A pioneer sergeant is a position in the British Army and several army units of the Commonwealth. Although a pioneer sergeant holds the rank of sergeant in the army, the pioneer sergeant title itself is a regimental appointment rather than an official military rank. Pioneer sergeants are found only in line infantry regiments and regiments of the Foot Guards, and are normally responsible for carpentry, joinery and related work.

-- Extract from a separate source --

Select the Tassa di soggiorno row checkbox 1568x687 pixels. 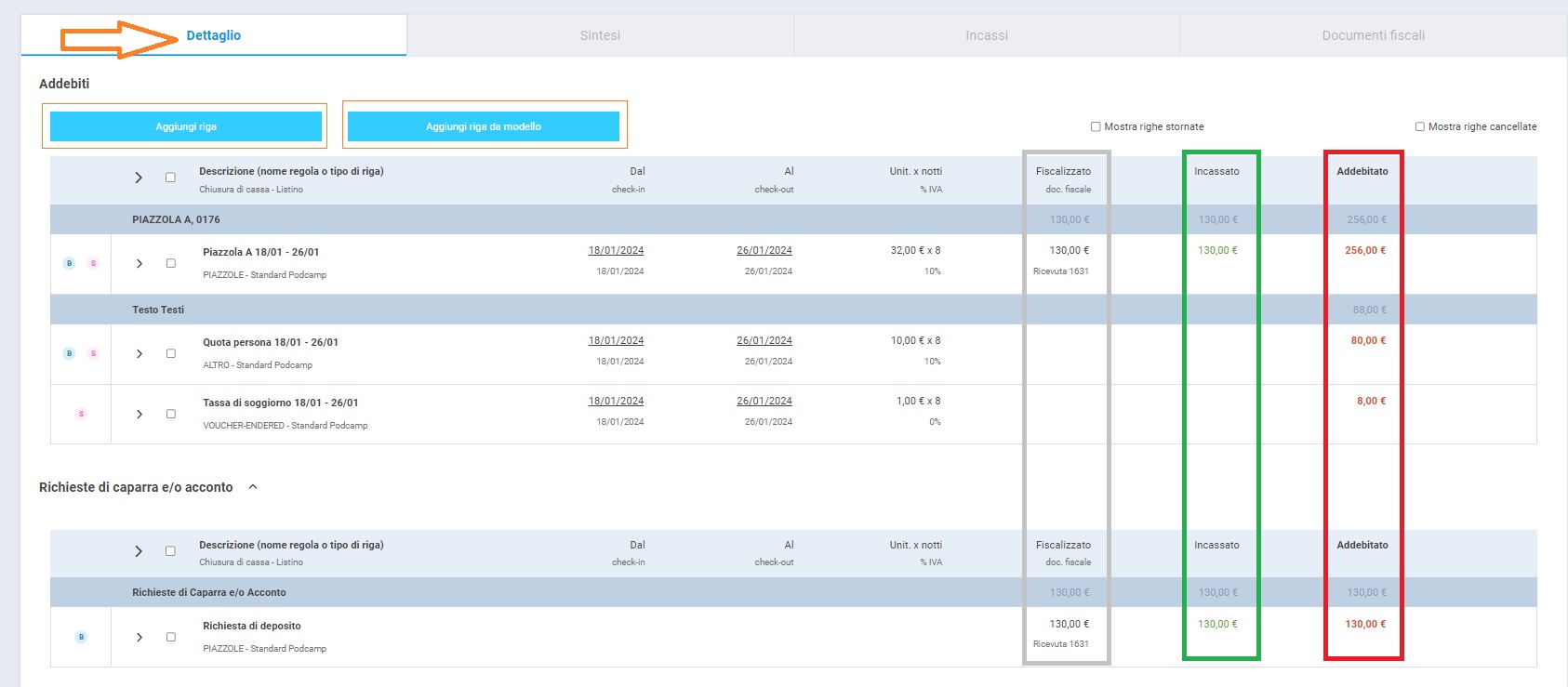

Since the Falklands conflict of 1982, most line infantry regiments have re-introduced the establishment of one assault pioneer platoon, commanded by the assault pioneer sergeant as part of headquarters company, or support company. The modern pioneers are fully trained in mine warfare, field defences, including obstacles, explosives, and demolitions, watermanship, water supply, and general engineering tasks. They are trained by the Royal Engineers to perform these works, and a series of qualifications are awarded to successful candidates. Upon successfully completing the assault pioneer class one qualification, the soldier, of any rank, is allowed to wear the cross axes to show his trade status. The modern pioneer sergeant is normally responsible directly to battalion headquarters as their combat engineering adviser, in conjunction with the assault pioneer warrant officer.

==History and tradition==
The tradition of the pioneer sergeant began in the eighteenth century, when each British infantry company had a pioneer who marched at the head of the regiment. The pioneer wore a “stout” apron and carried an axe, ostensibly to clear a path for all who followed. The apron served to protect the pioneer sergeant's uniform whilst performing his duties. A tradition, dating perhaps from the early nineteenth century and possibly copied from the French, is that of infantry pioneers wearing full beards. This practice may have developed from the need for these men to perform duty as smiths, and so sported beards to protect the face. A general order of 1856 allowed for one pioneer per company in each regiment. The tools carried by the pioneers included a sawback sword, pickaxe, billhooks, shovels, and axes. In the modern era, the pioneer sergeant carries an axe on parade instead of a rifle and until a change in British Army Regulations in March 2024 was the only soldier in the army who was, with some buglers, allowed to wear a full beard, in deference to the ancient tradition. A pioneer sergeant can be identified by an embroidered badge of two crossed axes sewn above the sergeant's rank chevrons on his sleeve.

==Uniform==
The pattern of dress within the British Army is dependent both on the regiment and the date. For example, the portrait of the lance sergeant above has elements distinctive of the Coldstream Guards, such as the cuff design the buttons down the tunic front clearly showing the two button spacing pattern that is a regimental distinction of the Coldstream Guards. The distinctions of the pioneer sergeant uniform consist of the badge of rank worn on the right arm consisting of three white chevrons, with crossed axes, and a small rose badge above. In the case of a lance sergeant, strips were white instead of gold as would be worn by a sergeant. A sergeant would also have worn a sash.

==In Australia==
In Australia, the tradition began in 1965 when Governor-General Lord De L’Isle presented the 4th Battalion, Royal Australian Regiment (4RAR), with its colours. On this occasion he suggested that the battalion's pioneer sergeant should wear a beard and carry an axe, as is the custom in the British Army. From 1973 to 1995 the 4th Battalion was linked with the 2nd Battalion (2RAR), and the tradition continued within the amalgamated battalion (2/4RAR). In the early years of the twenty-first century 4RAR became a commando unit and removed the position of pioneer sergeant from its establishment, but the relevant standing orders allow for the battalion to reinstate the position at a later date. In 2007 it was formally established that 2RAR could also have the bearded pioneer sergeant, making both 2 and 4RAR the only units within the Australian Army officially authorised to have bearded troops. On being re-posted the outgoing pioneer sergeant has his beard removed by the unit's commanding officer in front of the entire battalion.